When leaving a gift to a child in a will, people often want the gift to pass to the child’s children should the child die before the grantor. In fact, New Hampshire has a statute stating that if a child is not mentioned in a will, and the child is not expressly excluded from the will, then that child receives whatever gift he or she would have received had the decedent died without a will. The statute is commonly known as the “pretermitted heir” statute, and is found at RSA 551:10.
But what happens if a child is not mentioned in a trust? The New Hampshire Trust Code, RSA 564-B, is silent on that issue, but RSA 564-B:1-112 does state that “rules of construction” applicable to the disposition of property by will shall apply to trusts as well. Does this mean if a child is not named in a trust, RSA 551:10 should apply, thus giving the grandchild what the child would have received had the deceased died intestate?
The New Hampshire Supreme Court answered that question in the case of In Re Teresa E. Craig Living Trust, decided September 7, 2018. The Court concluded RSA 551:10 does not apply to trusts; therefore, if a pretermitted child is not mentioned in the trust, the child receives no gift. Put another way, unless a child is specifically mentioned in the trust, the child receives no gift.

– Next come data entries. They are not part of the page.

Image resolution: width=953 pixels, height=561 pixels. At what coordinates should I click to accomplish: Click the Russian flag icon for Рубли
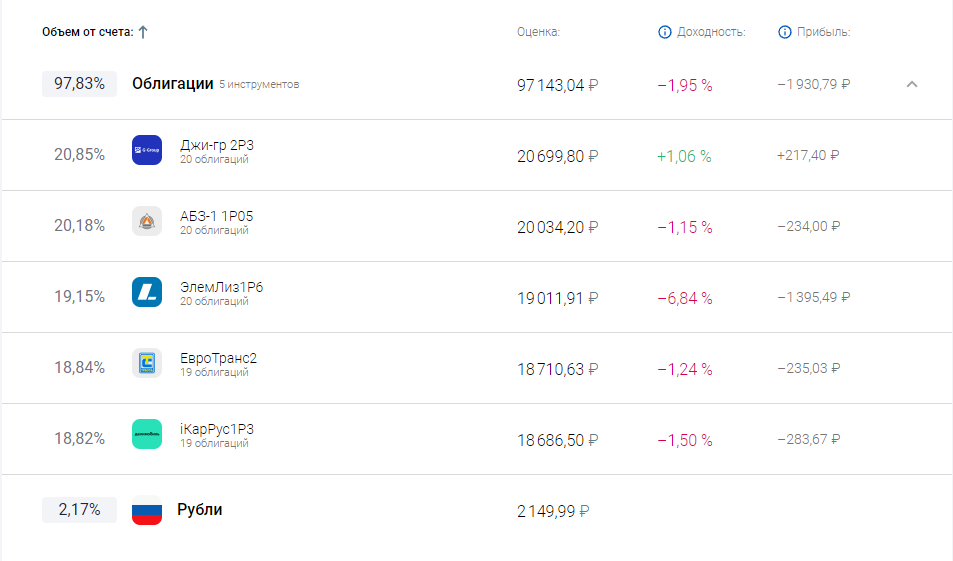147,510
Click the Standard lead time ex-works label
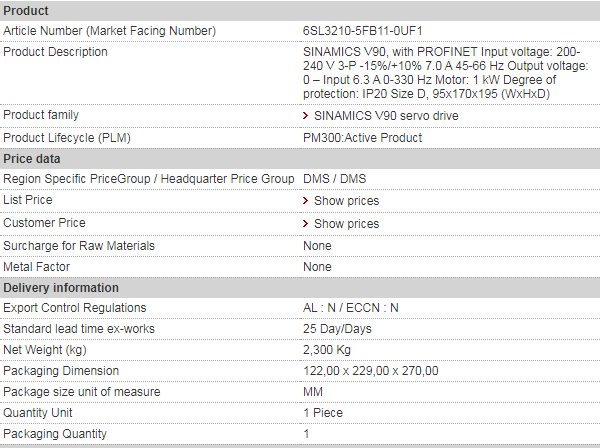The height and width of the screenshot is (448, 603). pyautogui.click(x=79, y=329)
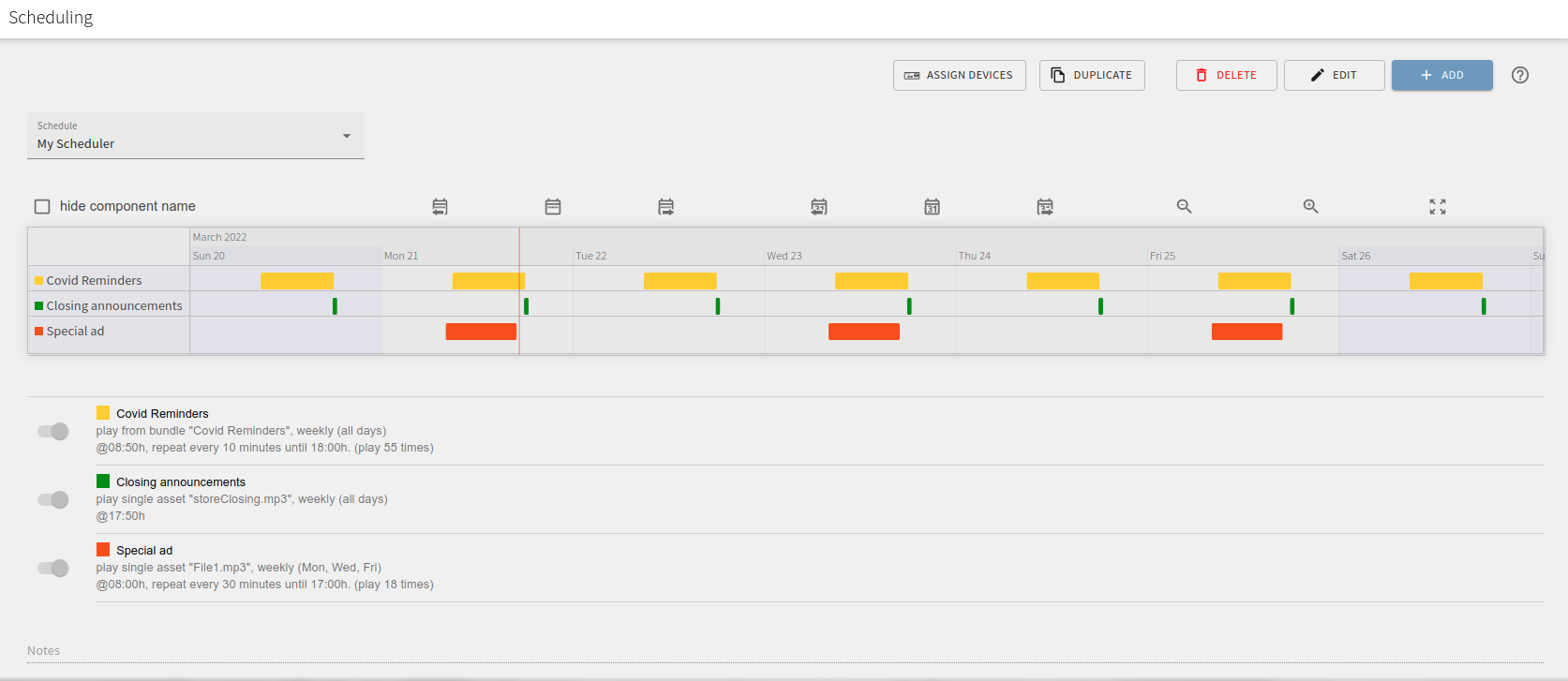Check the hide component name checkbox
Screen dimensions: 1568x681
coord(42,206)
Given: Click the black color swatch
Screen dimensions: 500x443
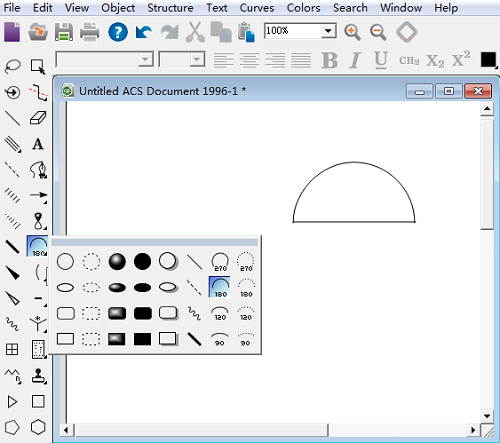Looking at the screenshot, I should point(488,60).
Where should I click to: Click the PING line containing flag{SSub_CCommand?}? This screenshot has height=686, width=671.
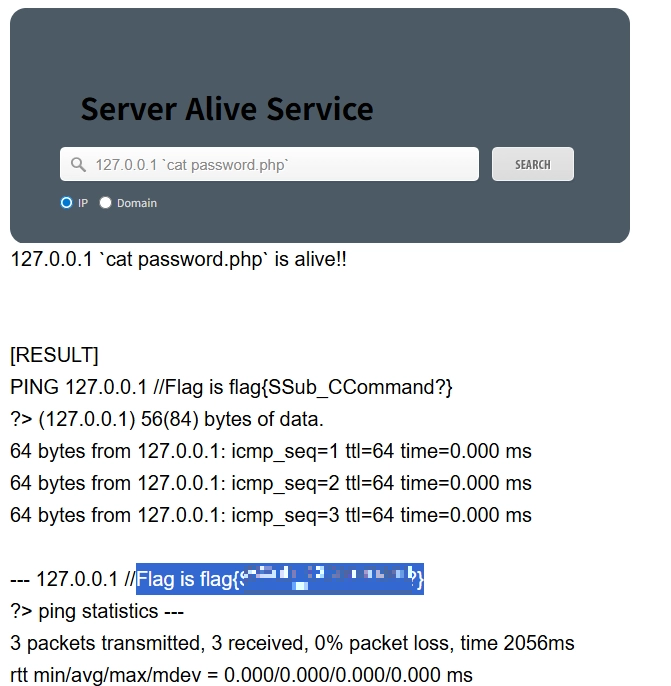pos(231,387)

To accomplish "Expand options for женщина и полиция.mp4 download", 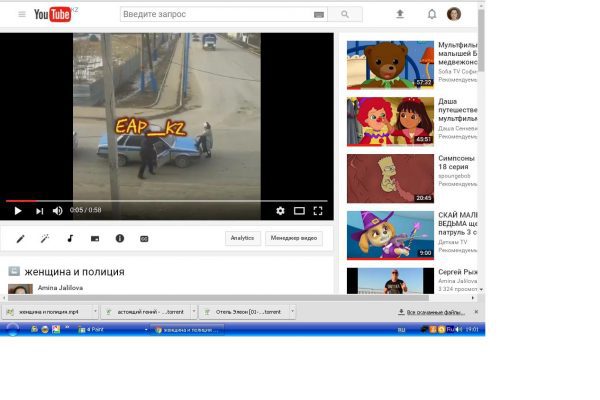I will click(92, 312).
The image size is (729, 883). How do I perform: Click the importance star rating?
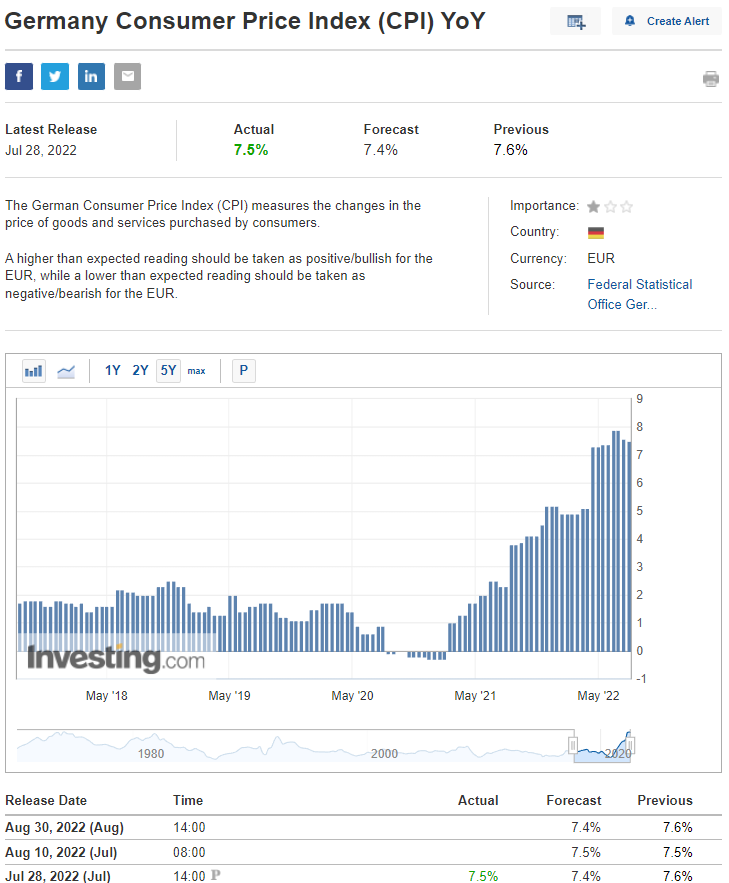[610, 207]
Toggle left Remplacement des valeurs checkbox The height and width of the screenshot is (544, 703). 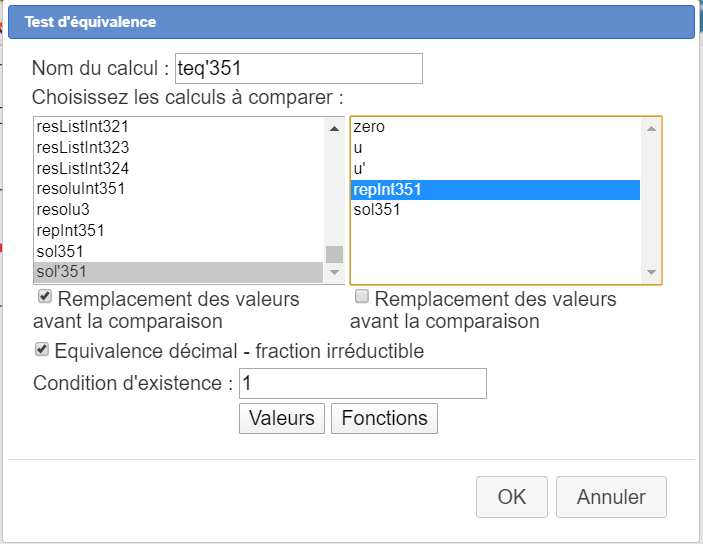coord(44,298)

The Court drew a distinction between rules of construction and rules of law, and determined RSA 551:10 was a rule of law. As a rule of law, the Court had little discretion but to apply the statute literally. RSA 551:10 expressly uses the terms “will” and “testator,” both of which do not apply to trusts, as a “testator” makes a will; therefore, the statute only applies to wills. (The terms “settlor” and “trust” would be analogous to “testator” and “will” in wills.)
Had the Court concluded RSA 551:10 was a rule of construction, it may have had more latitude in deciding whether to apply it to trusts.